HOW TO COMPLETE THIS TASK - Pull out the lines of the listing unchanged, beginning with the line that contains "has width=800, height=451." and running through the end of the listing. Leave the pictures out.

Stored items
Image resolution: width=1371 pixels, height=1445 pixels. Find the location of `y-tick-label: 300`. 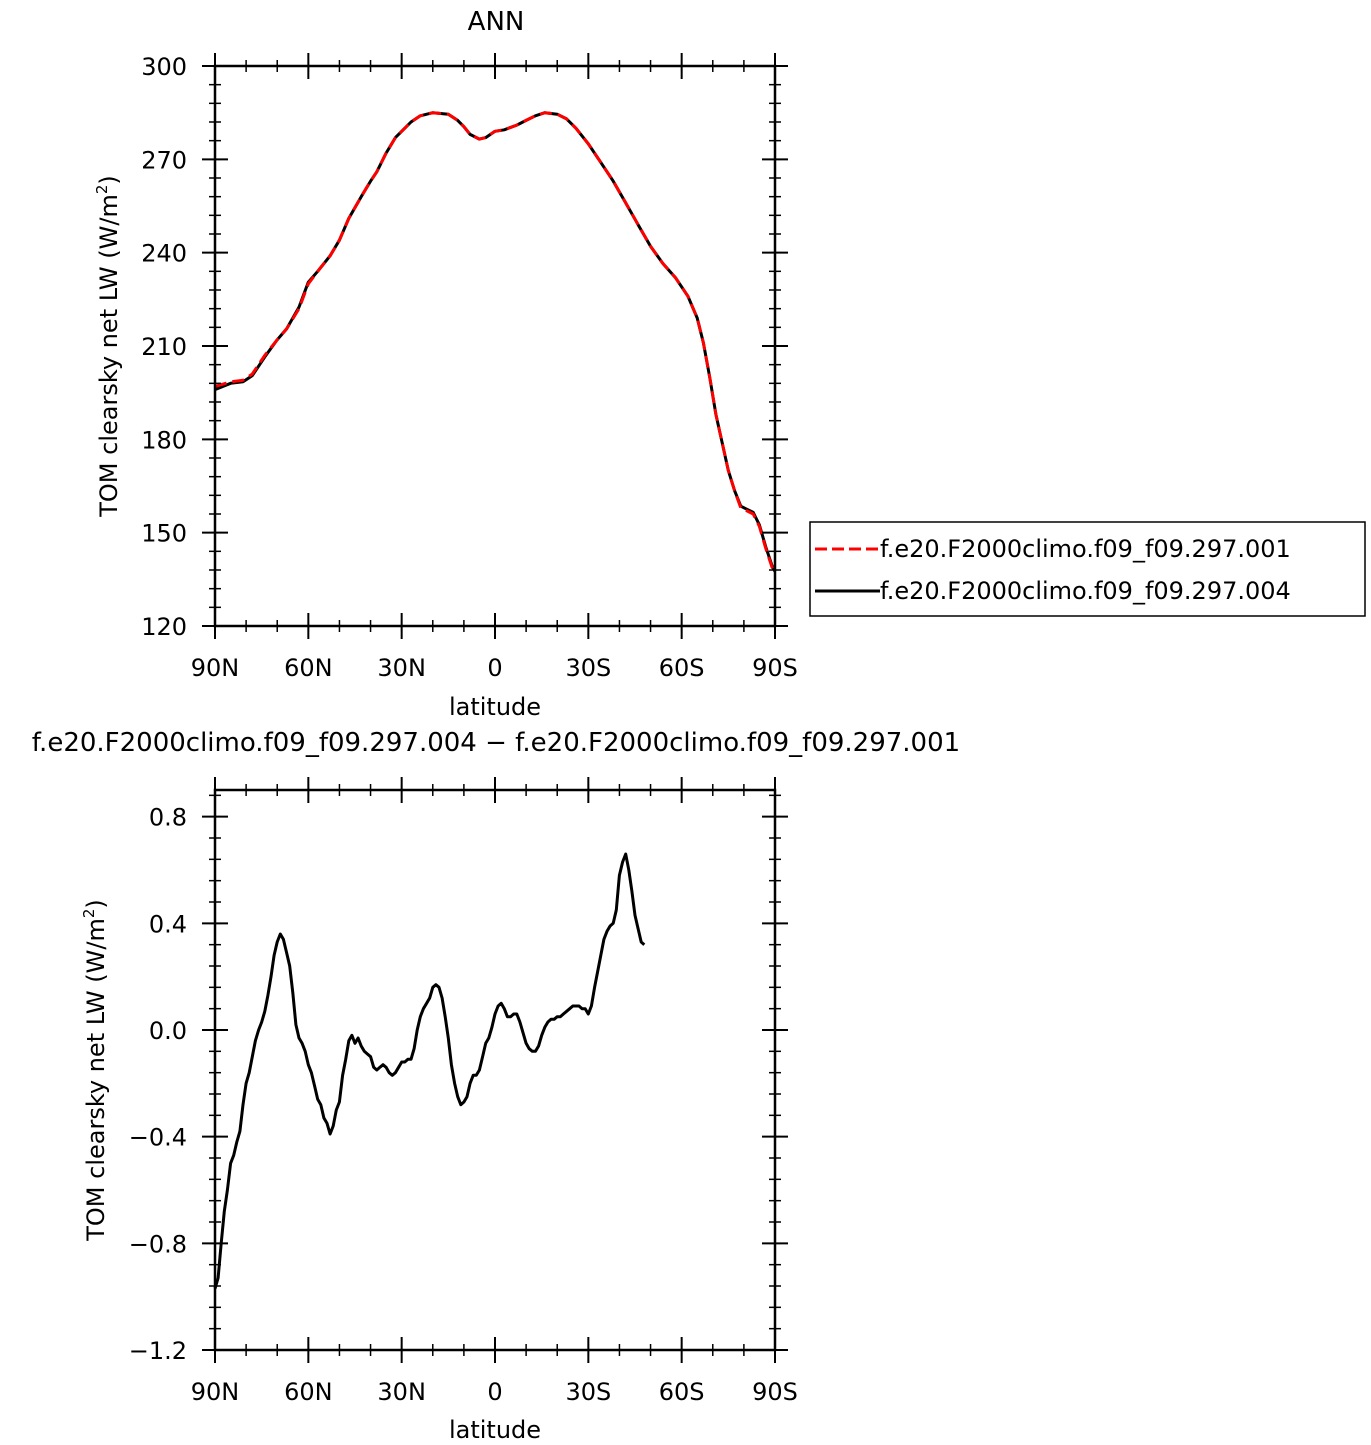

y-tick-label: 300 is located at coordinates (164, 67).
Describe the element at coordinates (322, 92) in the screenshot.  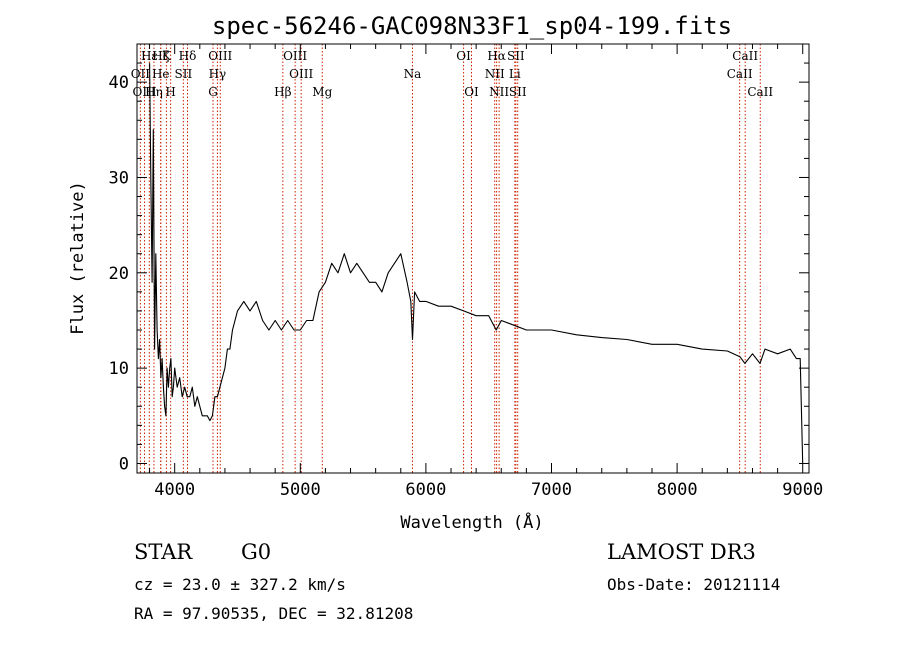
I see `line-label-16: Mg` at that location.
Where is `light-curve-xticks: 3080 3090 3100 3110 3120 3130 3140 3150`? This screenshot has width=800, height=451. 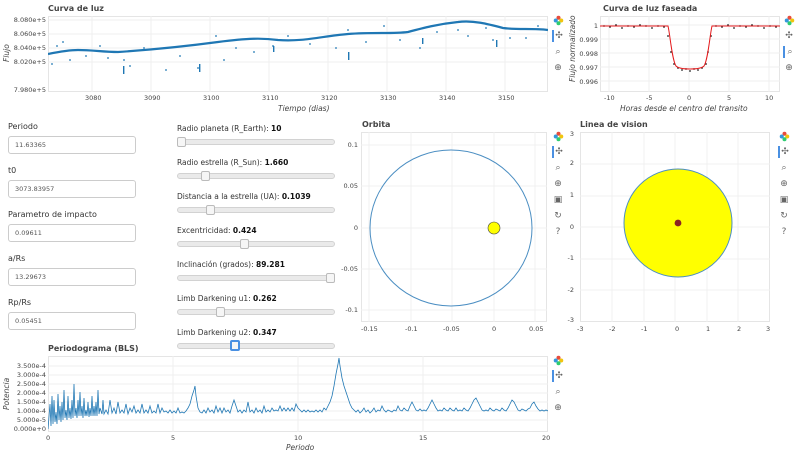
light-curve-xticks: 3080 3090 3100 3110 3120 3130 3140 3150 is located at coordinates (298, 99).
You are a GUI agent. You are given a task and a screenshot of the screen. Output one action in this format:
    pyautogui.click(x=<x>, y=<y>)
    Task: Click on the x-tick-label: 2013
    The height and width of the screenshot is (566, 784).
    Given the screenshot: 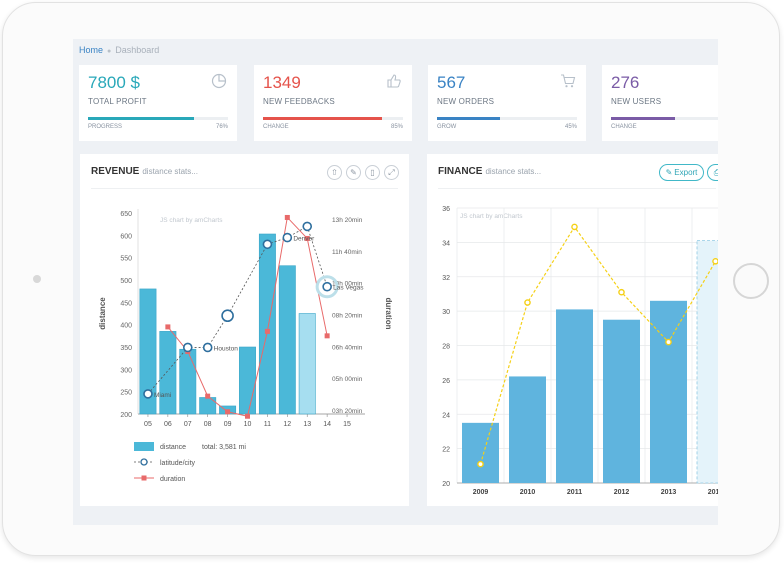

WRITTEN ANSWER -
Where is `light-curve-xticks: 3080 3090 3100 3110 3120 3130 3140 3150`? This screenshot has width=800, height=451. 
light-curve-xticks: 3080 3090 3100 3110 3120 3130 3140 3150 is located at coordinates (298, 99).
You are a GUI agent. You are given a task and a screenshot of the screen. Output one action in this format:
    pyautogui.click(x=<x>, y=<y>)
    Task: Click on the x-tick-label: 2013
    The height and width of the screenshot is (566, 784).
    Given the screenshot: 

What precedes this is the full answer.